* Task objective:
For each record that follows, write out an identical copy.

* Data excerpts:
++++++++
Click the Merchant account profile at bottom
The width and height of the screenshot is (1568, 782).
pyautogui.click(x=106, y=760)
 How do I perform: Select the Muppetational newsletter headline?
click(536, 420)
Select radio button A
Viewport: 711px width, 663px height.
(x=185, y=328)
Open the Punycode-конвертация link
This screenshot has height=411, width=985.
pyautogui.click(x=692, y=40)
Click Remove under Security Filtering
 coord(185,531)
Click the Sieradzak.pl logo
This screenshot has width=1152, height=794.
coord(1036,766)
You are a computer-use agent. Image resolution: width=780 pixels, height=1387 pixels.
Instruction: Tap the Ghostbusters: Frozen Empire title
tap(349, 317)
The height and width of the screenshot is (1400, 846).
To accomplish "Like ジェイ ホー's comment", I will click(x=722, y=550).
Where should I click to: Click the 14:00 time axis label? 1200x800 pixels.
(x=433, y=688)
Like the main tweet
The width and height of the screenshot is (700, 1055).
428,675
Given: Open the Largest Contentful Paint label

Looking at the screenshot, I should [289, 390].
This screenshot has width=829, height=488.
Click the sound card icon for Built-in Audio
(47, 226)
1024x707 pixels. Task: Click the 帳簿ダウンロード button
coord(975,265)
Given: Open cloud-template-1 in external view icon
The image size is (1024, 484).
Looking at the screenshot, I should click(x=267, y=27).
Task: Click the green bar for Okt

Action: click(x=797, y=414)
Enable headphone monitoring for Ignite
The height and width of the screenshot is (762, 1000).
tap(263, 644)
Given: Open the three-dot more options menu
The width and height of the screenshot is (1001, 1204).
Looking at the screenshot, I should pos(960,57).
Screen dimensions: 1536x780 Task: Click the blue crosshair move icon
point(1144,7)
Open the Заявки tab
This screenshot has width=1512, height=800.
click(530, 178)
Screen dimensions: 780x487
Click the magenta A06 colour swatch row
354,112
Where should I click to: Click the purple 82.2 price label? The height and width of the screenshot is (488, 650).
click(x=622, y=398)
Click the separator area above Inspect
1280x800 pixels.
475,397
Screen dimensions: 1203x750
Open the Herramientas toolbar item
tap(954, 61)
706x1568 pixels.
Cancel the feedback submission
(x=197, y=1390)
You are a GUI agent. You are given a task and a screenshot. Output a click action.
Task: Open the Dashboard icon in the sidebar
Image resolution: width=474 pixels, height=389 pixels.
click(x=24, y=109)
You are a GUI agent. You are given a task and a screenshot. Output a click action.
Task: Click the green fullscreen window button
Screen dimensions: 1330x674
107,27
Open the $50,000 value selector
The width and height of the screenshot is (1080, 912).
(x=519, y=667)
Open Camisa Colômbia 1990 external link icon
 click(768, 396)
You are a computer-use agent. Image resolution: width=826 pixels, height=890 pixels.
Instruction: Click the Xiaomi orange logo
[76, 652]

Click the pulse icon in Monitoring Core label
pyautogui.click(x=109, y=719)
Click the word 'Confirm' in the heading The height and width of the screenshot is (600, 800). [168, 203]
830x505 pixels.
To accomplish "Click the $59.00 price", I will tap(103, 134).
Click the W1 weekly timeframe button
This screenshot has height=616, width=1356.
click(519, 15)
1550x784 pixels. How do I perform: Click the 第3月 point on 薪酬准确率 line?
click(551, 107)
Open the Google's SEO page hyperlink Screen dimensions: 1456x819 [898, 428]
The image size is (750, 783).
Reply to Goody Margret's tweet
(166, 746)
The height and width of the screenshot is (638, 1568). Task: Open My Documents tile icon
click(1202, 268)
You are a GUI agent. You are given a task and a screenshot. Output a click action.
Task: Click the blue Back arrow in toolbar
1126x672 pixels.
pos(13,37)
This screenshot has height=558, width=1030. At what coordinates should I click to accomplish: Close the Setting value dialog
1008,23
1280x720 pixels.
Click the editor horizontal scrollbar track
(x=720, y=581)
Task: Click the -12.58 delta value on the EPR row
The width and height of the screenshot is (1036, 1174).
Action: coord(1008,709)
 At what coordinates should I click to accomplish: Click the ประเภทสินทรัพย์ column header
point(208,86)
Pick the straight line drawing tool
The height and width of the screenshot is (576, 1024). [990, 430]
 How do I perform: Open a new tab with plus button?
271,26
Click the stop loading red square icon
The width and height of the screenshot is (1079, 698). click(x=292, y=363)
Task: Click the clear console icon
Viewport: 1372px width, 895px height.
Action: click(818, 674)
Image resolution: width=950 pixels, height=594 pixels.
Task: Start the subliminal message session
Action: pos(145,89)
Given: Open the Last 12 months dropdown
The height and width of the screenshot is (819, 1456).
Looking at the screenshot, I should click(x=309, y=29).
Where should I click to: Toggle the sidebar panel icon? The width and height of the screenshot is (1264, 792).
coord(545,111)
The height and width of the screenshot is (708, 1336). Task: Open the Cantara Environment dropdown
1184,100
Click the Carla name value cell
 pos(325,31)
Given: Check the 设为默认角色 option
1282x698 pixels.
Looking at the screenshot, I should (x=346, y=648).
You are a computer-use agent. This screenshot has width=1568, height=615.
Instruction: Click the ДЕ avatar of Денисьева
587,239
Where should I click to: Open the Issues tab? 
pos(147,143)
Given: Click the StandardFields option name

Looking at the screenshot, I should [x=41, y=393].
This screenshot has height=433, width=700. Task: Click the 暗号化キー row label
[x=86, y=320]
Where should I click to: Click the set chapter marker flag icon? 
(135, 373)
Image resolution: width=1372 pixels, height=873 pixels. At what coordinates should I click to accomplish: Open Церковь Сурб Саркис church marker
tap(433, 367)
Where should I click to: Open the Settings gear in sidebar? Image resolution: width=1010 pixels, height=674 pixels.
++++++++
* Written response:
Click the Merchant account profile at bottom
The width and height of the screenshot is (1568, 782).
pyautogui.click(x=106, y=760)
 How do I perform: Select the Muppetational newsletter headline?
click(536, 420)
Select radio button A
Viewport: 711px width, 663px height.
(x=185, y=328)
Open the Punycode-конвертация link
This screenshot has height=411, width=985.
pyautogui.click(x=692, y=40)
Click Remove under Security Filtering
 coord(185,531)
Click the Sieradzak.pl logo
This screenshot has width=1152, height=794.
coord(1036,766)
You are a computer-use agent. Image resolution: width=780 pixels, height=1387 pixels.
Instruction: Tap the Ghostbusters: Frozen Empire title
tap(349, 317)
The height and width of the screenshot is (1400, 846).
To accomplish "Like ジェイ ホー's comment", I will click(x=722, y=550).
Where should I click to: Click the 14:00 time axis label? 1200x800 pixels.
(x=433, y=688)
Like the main tweet
The width and height of the screenshot is (700, 1055).
428,675
Given: Open the Largest Contentful Paint label

Looking at the screenshot, I should [289, 390].
This screenshot has width=829, height=488.
Click the sound card icon for Built-in Audio
(47, 226)
1024x707 pixels. Task: Click the 帳簿ダウンロード button
coord(975,265)
Given: Open cloud-template-1 in external view icon
The image size is (1024, 484).
Looking at the screenshot, I should click(x=267, y=27).
Task: Click the green bar for Okt

Action: click(x=797, y=414)
Enable headphone monitoring for Ignite
The height and width of the screenshot is (762, 1000).
tap(263, 644)
Given: Open the three-dot more options menu
The width and height of the screenshot is (1001, 1204).
Looking at the screenshot, I should pos(960,57).
Screen dimensions: 1536x780 Task: Click the blue crosshair move icon
point(1144,7)
Open the Заявки tab
This screenshot has width=1512, height=800.
click(530, 178)
Screen dimensions: 780x487
Click the magenta A06 colour swatch row
354,112
Where should I click to: Click the purple 82.2 price label? The height and width of the screenshot is (488, 650).
click(x=622, y=398)
Click the separator area above Inspect
1280x800 pixels.
475,397
Screen dimensions: 1203x750
Open the Herramientas toolbar item
tap(954, 61)
706x1568 pixels.
Cancel the feedback submission
(x=197, y=1390)
You are a GUI agent. You are given a task and a screenshot. Output a click action.
Task: Open the Dashboard icon in the sidebar
Image resolution: width=474 pixels, height=389 pixels.
click(x=24, y=109)
You are a GUI agent. You are given a task and a screenshot. Output a click action.
Task: Click the green fullscreen window button
Screen dimensions: 1330x674
107,27
Open the $50,000 value selector
The width and height of the screenshot is (1080, 912).
(x=519, y=667)
Open Camisa Colômbia 1990 external link icon
 click(768, 396)
You are a computer-use agent. Image resolution: width=826 pixels, height=890 pixels.
Instruction: Click the Xiaomi orange logo
[76, 652]

Click the pulse icon in Monitoring Core label
pyautogui.click(x=109, y=719)
Click the word 'Confirm' in the heading The height and width of the screenshot is (600, 800). [168, 203]
830x505 pixels.
To accomplish "Click the $59.00 price", I will tap(103, 134).
Click the W1 weekly timeframe button
This screenshot has height=616, width=1356.
click(519, 15)
1550x784 pixels. How do I perform: Click the 第3月 point on 薪酬准确率 line?
click(551, 107)
Open the Google's SEO page hyperlink Screen dimensions: 1456x819 [898, 428]
The image size is (750, 783).
Reply to Goody Margret's tweet
(166, 746)
The height and width of the screenshot is (638, 1568). Task: Open My Documents tile icon
click(1202, 268)
You are a GUI agent. You are given a task and a screenshot. Output a click action.
Task: Click the blue Back arrow in toolbar
1126x672 pixels.
pos(13,37)
This screenshot has height=558, width=1030. At what coordinates should I click to accomplish: Close the Setting value dialog
1008,23
1280x720 pixels.
Click the editor horizontal scrollbar track
(x=720, y=581)
Task: Click the -12.58 delta value on the EPR row
The width and height of the screenshot is (1036, 1174).
Action: coord(1008,709)
 At what coordinates should I click to accomplish: Click the ประเภทสินทรัพย์ column header
point(208,86)
Pick the straight line drawing tool
The height and width of the screenshot is (576, 1024). [990, 430]
 How do I perform: Open a new tab with plus button?
271,26
Click the stop loading red square icon
The width and height of the screenshot is (1079, 698). click(x=292, y=363)
Task: Click the clear console icon
Viewport: 1372px width, 895px height.
Action: click(818, 674)
Image resolution: width=950 pixels, height=594 pixels.
Task: Start the subliminal message session
Action: pos(145,89)
Given: Open the Last 12 months dropdown
The height and width of the screenshot is (819, 1456).
Looking at the screenshot, I should click(x=309, y=29).
Where should I click to: Toggle the sidebar panel icon? The width and height of the screenshot is (1264, 792).
coord(545,111)
The height and width of the screenshot is (708, 1336). Task: Open the Cantara Environment dropdown
1184,100
Click the Carla name value cell
 pos(325,31)
Given: Check the 设为默认角色 option
1282x698 pixels.
Looking at the screenshot, I should (x=346, y=648).
You are a computer-use agent. This screenshot has width=1568, height=615.
Instruction: Click the ДЕ avatar of Денисьева
587,239
Where should I click to: Open the Issues tab? 
pos(147,143)
Given: Click the StandardFields option name

Looking at the screenshot, I should [x=41, y=393].
This screenshot has height=433, width=700. Task: Click the 暗号化キー row label
[x=86, y=320]
Where should I click to: Click the set chapter marker flag icon? 
(135, 373)
Image resolution: width=1372 pixels, height=873 pixels. At what coordinates should I click to accomplish: Open Церковь Сурб Саркис church marker
tap(433, 367)
Where should I click to: Open the Settings gear in sidebar? Image resolution: width=1010 pixels, height=674 pixels.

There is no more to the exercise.